Development of Tailored Porous Microstructures for Infiltrated Catalyst Electrodes by Aqueous Tape Casting Methods
It is clear that in optimising the advantages offered by the infiltration technique there will be an obvious link between the morphology of the porous scaffold and the infiltrated catalyst which is supported upon it. At present a significant amount of tape casting techniques are based around non-polar solvent systems. The solvents used in these systems, such as methyl ethyl ketone and toluene, can be quite aggressive and so limit the type of polymeric based pore former which can be employed to create porosity. There are also significant health and environmental issues with the use of such systems, such as flammability in exhaust systems at larger production scales and they are also coming under increasingly tight legislation with regards to handling, worker exposure and disposal. Minimising these make development of an aqueous system an attractive option.
However the application of aqueous systems is not without issue. Attaining stable particle dispersions can be trickier due to the polar nature of the solvent leading to increased dipole interaction between slurry constituents and increased sensitivity to changes in pH. Furthermore the slurry can be more susceptible to local environmental changes such as temperature and humidity resulting in inconsistencies in tape quality. These factors have led to a slow uptake of aqueous systems in technical ceramic processing. However the potential benefits of aqueous systems for this application, such as a the potential for a far larger range of pore forming materials which may be employed to create specific pore morphologies, secondly the significantly reduced environmental burdens, such as exhaust handling, worker exposure and disposal, make their development for the production of porous scaffolds a valuable goal.
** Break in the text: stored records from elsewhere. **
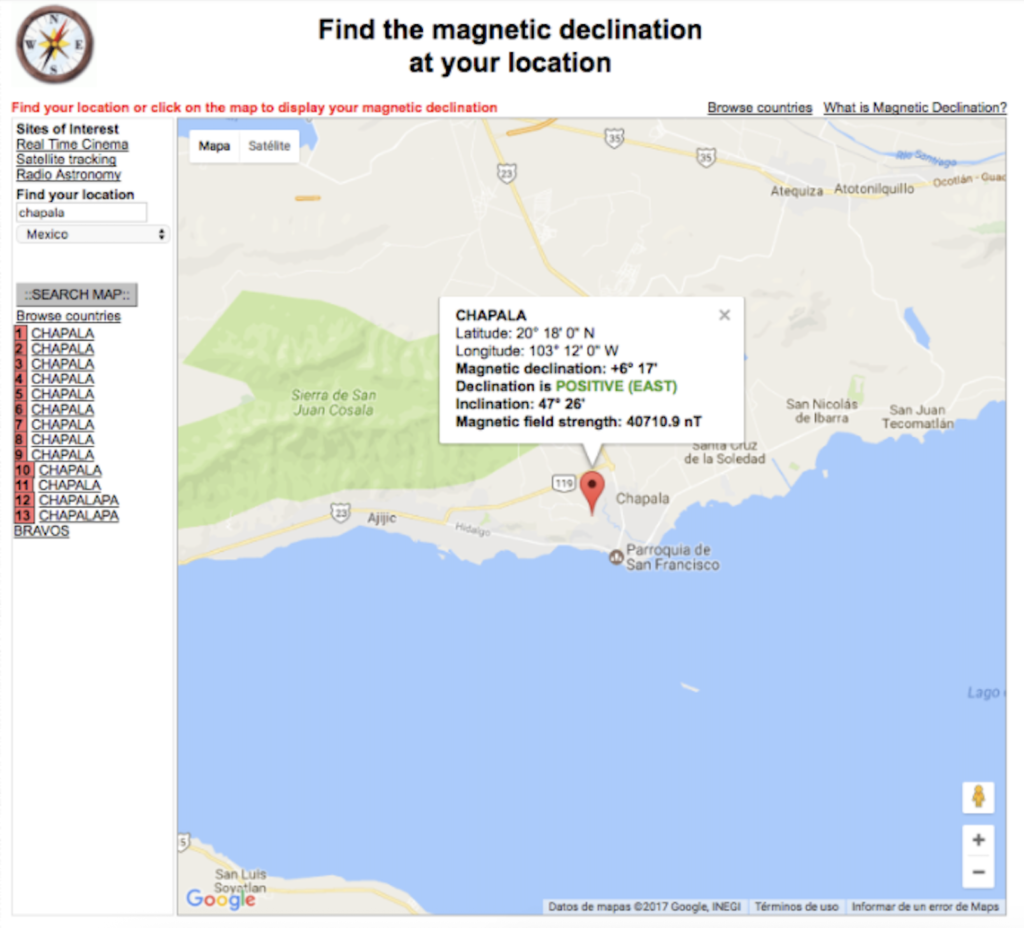This screenshot has width=1024, height=928.
Task: Open What is Magnetic Declination link
Action: tap(914, 107)
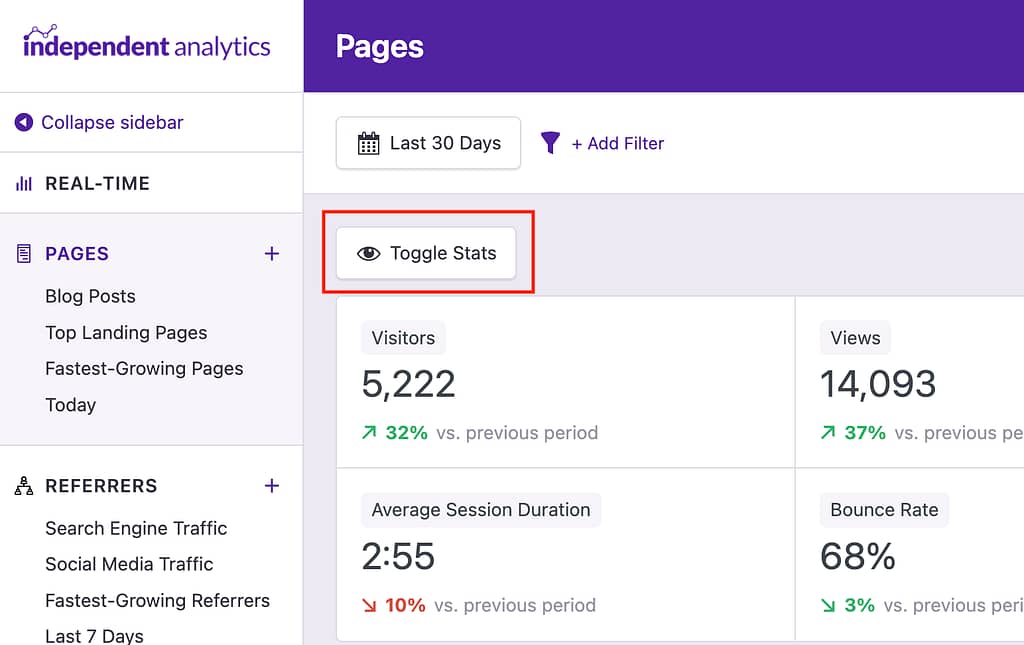The image size is (1024, 645).
Task: Add a new Pages report with plus
Action: point(271,254)
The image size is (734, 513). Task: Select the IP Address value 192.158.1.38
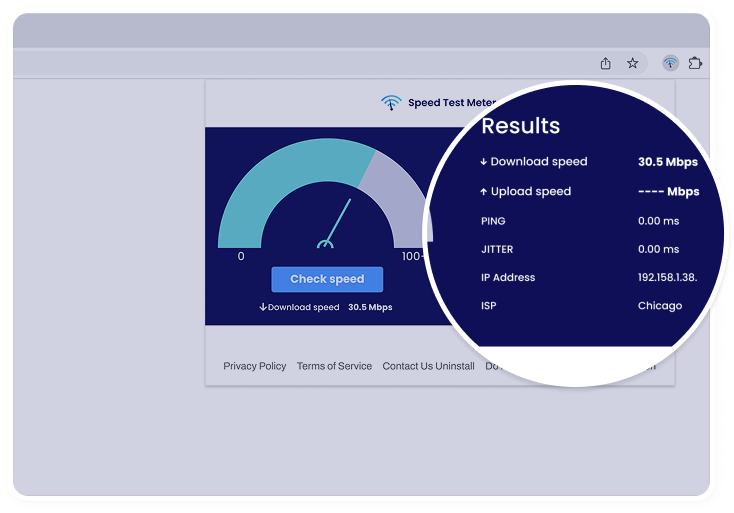667,278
Recent and ongoing activities to develop such systems at University of St Andrews will be described in this paper. A number of pore forming systems are under investigation, acrylic microspheres, rice starch, styrene-acrylic latex and sodium alginate, the latter is of additional interest due to its ability to cross-link allowing gel-casting techniques to be explored. Tapes have been manufactured using both YSZ and strontium and calcium doped lanthanum titanate (LSCT) as the ceramic phase with the pore formers used both individually and in combination with one another . The rheological behaviour of the wet tapes was assessed by rotational viscometry along with assessment of casting, drying and green properties. Tapes were fired in air over various times and temperatures with fired microstructures assessed by SEM examination and image analysis using “Image J” analytical software. Areas of discussion will be effects of ceramic particle type and size, the size ratio of pore former to ceramic particle, pore former type and loading and how these affect the interaction with other tape constituents both on the behaviour of the tape during processing and on the final fired morphology. How these relationships may be better understood and what implications they have in designing optimised porous structures in the future will also be discussed.